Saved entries
>> Begin

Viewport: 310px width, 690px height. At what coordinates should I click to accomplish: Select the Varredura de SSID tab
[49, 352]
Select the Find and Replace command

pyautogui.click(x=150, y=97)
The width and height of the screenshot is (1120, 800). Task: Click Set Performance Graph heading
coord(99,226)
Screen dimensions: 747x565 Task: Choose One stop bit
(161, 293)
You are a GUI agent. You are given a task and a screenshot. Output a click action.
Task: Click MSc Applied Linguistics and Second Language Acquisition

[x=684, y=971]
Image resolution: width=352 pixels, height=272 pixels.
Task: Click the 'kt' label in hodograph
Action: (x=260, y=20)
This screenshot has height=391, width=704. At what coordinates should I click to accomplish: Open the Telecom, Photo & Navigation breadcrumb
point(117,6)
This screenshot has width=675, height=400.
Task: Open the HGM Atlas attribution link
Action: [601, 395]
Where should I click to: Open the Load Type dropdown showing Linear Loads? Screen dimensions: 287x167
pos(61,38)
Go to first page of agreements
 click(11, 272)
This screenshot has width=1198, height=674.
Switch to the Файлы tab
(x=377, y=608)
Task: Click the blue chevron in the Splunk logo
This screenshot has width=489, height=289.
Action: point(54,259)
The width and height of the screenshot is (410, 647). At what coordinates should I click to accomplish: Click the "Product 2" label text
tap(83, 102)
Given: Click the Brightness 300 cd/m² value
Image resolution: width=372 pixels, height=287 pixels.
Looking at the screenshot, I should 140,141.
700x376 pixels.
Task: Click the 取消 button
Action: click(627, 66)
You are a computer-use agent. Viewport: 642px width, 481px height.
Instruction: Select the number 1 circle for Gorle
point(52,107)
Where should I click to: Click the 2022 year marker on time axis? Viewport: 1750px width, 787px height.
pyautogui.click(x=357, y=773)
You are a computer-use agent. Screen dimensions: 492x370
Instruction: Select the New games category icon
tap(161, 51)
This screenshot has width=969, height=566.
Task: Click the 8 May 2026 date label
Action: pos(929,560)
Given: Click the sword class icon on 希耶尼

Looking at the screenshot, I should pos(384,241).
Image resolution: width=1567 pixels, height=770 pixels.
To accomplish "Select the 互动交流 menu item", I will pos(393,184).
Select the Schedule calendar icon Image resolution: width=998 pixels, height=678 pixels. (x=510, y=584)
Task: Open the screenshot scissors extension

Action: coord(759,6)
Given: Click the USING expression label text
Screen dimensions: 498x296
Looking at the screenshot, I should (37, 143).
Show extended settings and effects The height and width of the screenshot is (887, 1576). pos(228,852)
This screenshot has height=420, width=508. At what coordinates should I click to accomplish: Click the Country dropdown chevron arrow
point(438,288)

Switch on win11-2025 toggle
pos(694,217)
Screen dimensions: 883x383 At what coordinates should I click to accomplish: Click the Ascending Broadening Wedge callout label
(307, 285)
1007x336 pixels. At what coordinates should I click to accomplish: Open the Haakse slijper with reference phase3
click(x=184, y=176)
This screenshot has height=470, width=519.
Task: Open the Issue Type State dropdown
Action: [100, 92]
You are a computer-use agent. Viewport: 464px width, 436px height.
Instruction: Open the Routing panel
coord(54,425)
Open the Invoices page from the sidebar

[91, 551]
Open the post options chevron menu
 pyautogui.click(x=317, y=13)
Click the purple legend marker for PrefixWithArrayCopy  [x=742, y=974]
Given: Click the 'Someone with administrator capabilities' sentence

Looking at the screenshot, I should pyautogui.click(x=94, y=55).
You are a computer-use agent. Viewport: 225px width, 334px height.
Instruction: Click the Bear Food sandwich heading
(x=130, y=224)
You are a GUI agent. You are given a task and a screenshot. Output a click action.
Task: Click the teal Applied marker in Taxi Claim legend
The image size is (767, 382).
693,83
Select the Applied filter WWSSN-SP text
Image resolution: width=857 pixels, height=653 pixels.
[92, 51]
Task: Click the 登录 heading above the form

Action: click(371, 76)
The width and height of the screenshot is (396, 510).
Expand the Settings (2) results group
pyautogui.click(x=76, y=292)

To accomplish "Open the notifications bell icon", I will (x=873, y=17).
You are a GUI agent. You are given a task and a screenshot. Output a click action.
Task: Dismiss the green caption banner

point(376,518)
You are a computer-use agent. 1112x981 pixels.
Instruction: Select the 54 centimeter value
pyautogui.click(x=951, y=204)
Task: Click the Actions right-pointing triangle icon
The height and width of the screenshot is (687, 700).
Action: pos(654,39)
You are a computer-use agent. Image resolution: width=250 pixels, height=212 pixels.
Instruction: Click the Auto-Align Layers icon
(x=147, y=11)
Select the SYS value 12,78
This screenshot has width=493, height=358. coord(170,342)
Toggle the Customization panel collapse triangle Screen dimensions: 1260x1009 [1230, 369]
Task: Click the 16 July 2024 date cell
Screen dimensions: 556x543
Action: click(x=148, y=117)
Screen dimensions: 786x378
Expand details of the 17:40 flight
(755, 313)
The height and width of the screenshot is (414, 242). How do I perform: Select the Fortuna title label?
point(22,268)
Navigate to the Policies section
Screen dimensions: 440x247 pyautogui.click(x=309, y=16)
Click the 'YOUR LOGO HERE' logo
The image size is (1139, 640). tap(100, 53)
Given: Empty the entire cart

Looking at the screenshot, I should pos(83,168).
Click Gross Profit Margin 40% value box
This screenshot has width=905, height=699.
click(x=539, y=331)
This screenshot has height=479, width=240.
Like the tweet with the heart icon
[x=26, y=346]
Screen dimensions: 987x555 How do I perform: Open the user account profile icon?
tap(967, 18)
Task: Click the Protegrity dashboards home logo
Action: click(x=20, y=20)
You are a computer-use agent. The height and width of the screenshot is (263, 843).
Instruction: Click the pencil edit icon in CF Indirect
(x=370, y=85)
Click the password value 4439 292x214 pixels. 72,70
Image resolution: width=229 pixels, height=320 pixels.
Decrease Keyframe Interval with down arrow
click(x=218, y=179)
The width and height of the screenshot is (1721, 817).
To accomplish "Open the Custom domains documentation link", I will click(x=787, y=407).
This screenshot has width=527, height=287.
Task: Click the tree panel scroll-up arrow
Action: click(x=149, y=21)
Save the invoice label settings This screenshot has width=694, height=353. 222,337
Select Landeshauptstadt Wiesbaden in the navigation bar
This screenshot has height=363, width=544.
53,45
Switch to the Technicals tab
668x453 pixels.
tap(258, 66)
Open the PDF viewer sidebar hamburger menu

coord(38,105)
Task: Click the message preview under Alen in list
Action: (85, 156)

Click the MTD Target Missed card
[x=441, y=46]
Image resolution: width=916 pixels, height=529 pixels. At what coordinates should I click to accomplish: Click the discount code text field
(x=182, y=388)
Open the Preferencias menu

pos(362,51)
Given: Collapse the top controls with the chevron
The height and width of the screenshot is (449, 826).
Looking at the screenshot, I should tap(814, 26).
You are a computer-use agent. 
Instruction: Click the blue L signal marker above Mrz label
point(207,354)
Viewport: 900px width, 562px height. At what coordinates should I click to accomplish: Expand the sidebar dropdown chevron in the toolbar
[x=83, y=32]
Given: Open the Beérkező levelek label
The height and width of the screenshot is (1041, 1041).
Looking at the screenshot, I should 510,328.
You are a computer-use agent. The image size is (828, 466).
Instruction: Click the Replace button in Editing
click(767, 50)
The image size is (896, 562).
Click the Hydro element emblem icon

>> End

Exercise directions
Update the material above so that every "Preferencias" becomes "Preferences", and leave everything else unchanged.

Answer for the task
Viewport: 310px width, 690px height. At what coordinates should I click to accomplish: Select the Varredura de SSID tab
[49, 352]
Select the Find and Replace command

pyautogui.click(x=150, y=97)
The width and height of the screenshot is (1120, 800). Task: Click Set Performance Graph heading
coord(99,226)
Screen dimensions: 747x565 Task: Choose One stop bit
(161, 293)
You are a GUI agent. You are given a task and a screenshot. Output a click action.
Task: Click MSc Applied Linguistics and Second Language Acquisition

[x=684, y=971]
Image resolution: width=352 pixels, height=272 pixels.
Task: Click the 'kt' label in hodograph
Action: (x=260, y=20)
This screenshot has height=391, width=704. At what coordinates should I click to accomplish: Open the Telecom, Photo & Navigation breadcrumb
point(117,6)
This screenshot has width=675, height=400.
Task: Open the HGM Atlas attribution link
Action: [601, 395]
Where should I click to: Open the Load Type dropdown showing Linear Loads? Screen dimensions: 287x167
pos(61,38)
Go to first page of agreements
 click(11, 272)
This screenshot has width=1198, height=674.
Switch to the Файлы tab
(x=377, y=608)
Task: Click the blue chevron in the Splunk logo
This screenshot has width=489, height=289.
Action: point(54,259)
The width and height of the screenshot is (410, 647). At what coordinates should I click to accomplish: Click the "Product 2" label text
tap(83, 102)
Given: Click the Brightness 300 cd/m² value
Image resolution: width=372 pixels, height=287 pixels.
Looking at the screenshot, I should 140,141.
700x376 pixels.
Task: Click the 取消 button
Action: click(627, 66)
You are a computer-use agent. Viewport: 642px width, 481px height.
Instruction: Select the number 1 circle for Gorle
point(52,107)
Where should I click to: Click the 2022 year marker on time axis? Viewport: 1750px width, 787px height.
pyautogui.click(x=357, y=773)
You are a computer-use agent. Screen dimensions: 492x370
Instruction: Select the New games category icon
tap(161, 51)
This screenshot has width=969, height=566.
Task: Click the 8 May 2026 date label
Action: pos(929,560)
Given: Click the sword class icon on 希耶尼

Looking at the screenshot, I should pos(384,241).
Image resolution: width=1567 pixels, height=770 pixels.
To accomplish "Select the 互动交流 menu item", I will pos(393,184).
Select the Schedule calendar icon Image resolution: width=998 pixels, height=678 pixels. (x=510, y=584)
Task: Open the screenshot scissors extension

Action: coord(759,6)
Given: Click the USING expression label text
Screen dimensions: 498x296
Looking at the screenshot, I should (37, 143).
Show extended settings and effects The height and width of the screenshot is (887, 1576). pos(228,852)
This screenshot has height=420, width=508. At what coordinates should I click to accomplish: Click the Country dropdown chevron arrow
point(438,288)

Switch on win11-2025 toggle
pos(694,217)
Screen dimensions: 883x383 At what coordinates should I click to accomplish: Click the Ascending Broadening Wedge callout label
(307, 285)
1007x336 pixels. At what coordinates should I click to accomplish: Open the Haakse slijper with reference phase3
click(x=184, y=176)
This screenshot has height=470, width=519.
Task: Open the Issue Type State dropdown
Action: [100, 92]
You are a computer-use agent. Viewport: 464px width, 436px height.
Instruction: Open the Routing panel
coord(54,425)
Open the Invoices page from the sidebar

[91, 551]
Open the post options chevron menu
 pyautogui.click(x=317, y=13)
Click the purple legend marker for PrefixWithArrayCopy  [x=742, y=974]
Given: Click the 'Someone with administrator capabilities' sentence

Looking at the screenshot, I should pyautogui.click(x=94, y=55).
You are a computer-use agent. Viewport: 225px width, 334px height.
Instruction: Click the Bear Food sandwich heading
(x=130, y=224)
You are a GUI agent. You are given a task and a screenshot. Output a click action.
Task: Click the teal Applied marker in Taxi Claim legend
The image size is (767, 382).
693,83
Select the Applied filter WWSSN-SP text
Image resolution: width=857 pixels, height=653 pixels.
[92, 51]
Task: Click the 登录 heading above the form

Action: click(371, 76)
The width and height of the screenshot is (396, 510).
Expand the Settings (2) results group
pyautogui.click(x=76, y=292)

To accomplish "Open the notifications bell icon", I will (x=873, y=17).
You are a GUI agent. You are given a task and a screenshot. Output a click action.
Task: Dismiss the green caption banner

point(376,518)
You are a computer-use agent. 1112x981 pixels.
Instruction: Select the 54 centimeter value
pyautogui.click(x=951, y=204)
Task: Click the Actions right-pointing triangle icon
The height and width of the screenshot is (687, 700).
Action: pos(654,39)
You are a computer-use agent. Image resolution: width=250 pixels, height=212 pixels.
Instruction: Click the Auto-Align Layers icon
(x=147, y=11)
Select the SYS value 12,78
This screenshot has width=493, height=358. coord(170,342)
Toggle the Customization panel collapse triangle Screen dimensions: 1260x1009 [1230, 369]
Task: Click the 16 July 2024 date cell
Screen dimensions: 556x543
Action: click(x=148, y=117)
Screen dimensions: 786x378
Expand details of the 17:40 flight
(755, 313)
The height and width of the screenshot is (414, 242). How do I perform: Select the Fortuna title label?
point(22,268)
Navigate to the Policies section
Screen dimensions: 440x247 pyautogui.click(x=309, y=16)
Click the 'YOUR LOGO HERE' logo
The image size is (1139, 640). tap(100, 53)
Given: Empty the entire cart

Looking at the screenshot, I should pos(83,168).
Click Gross Profit Margin 40% value box
This screenshot has width=905, height=699.
click(x=539, y=331)
This screenshot has height=479, width=240.
Like the tweet with the heart icon
[x=26, y=346]
Screen dimensions: 987x555 How do I perform: Open the user account profile icon?
tap(967, 18)
Task: Click the Protegrity dashboards home logo
Action: click(x=20, y=20)
You are a computer-use agent. The height and width of the screenshot is (263, 843).
Instruction: Click the pencil edit icon in CF Indirect
(x=370, y=85)
Click the password value 4439 292x214 pixels. 72,70
Image resolution: width=229 pixels, height=320 pixels.
Decrease Keyframe Interval with down arrow
click(x=218, y=179)
The width and height of the screenshot is (1721, 817).
To accomplish "Open the Custom domains documentation link", I will click(x=787, y=407).
This screenshot has width=527, height=287.
Task: Click the tree panel scroll-up arrow
Action: click(x=149, y=21)
Save the invoice label settings This screenshot has width=694, height=353. 222,337
Select Landeshauptstadt Wiesbaden in the navigation bar
This screenshot has height=363, width=544.
53,45
Switch to the Technicals tab
668x453 pixels.
tap(258, 66)
Open the PDF viewer sidebar hamburger menu

coord(38,105)
Task: Click the message preview under Alen in list
Action: (85, 156)

Click the MTD Target Missed card
[x=441, y=46]
Image resolution: width=916 pixels, height=529 pixels. At what coordinates should I click to accomplish: Click the discount code text field
(x=182, y=388)
Open the Preferences menu

pos(362,51)
Given: Collapse the top controls with the chevron
The height and width of the screenshot is (449, 826).
Looking at the screenshot, I should tap(814, 26).
You are a computer-use agent. 
Instruction: Click the blue L signal marker above Mrz label
point(207,354)
Viewport: 900px width, 562px height. At what coordinates should I click to accomplish: Expand the sidebar dropdown chevron in the toolbar
[x=83, y=32]
Given: Open the Beérkező levelek label
The height and width of the screenshot is (1041, 1041).
Looking at the screenshot, I should 510,328.
You are a computer-use agent. The image size is (828, 466).
Instruction: Click the Replace button in Editing
click(767, 50)
The image size is (896, 562).
Click the Hydro element emblem icon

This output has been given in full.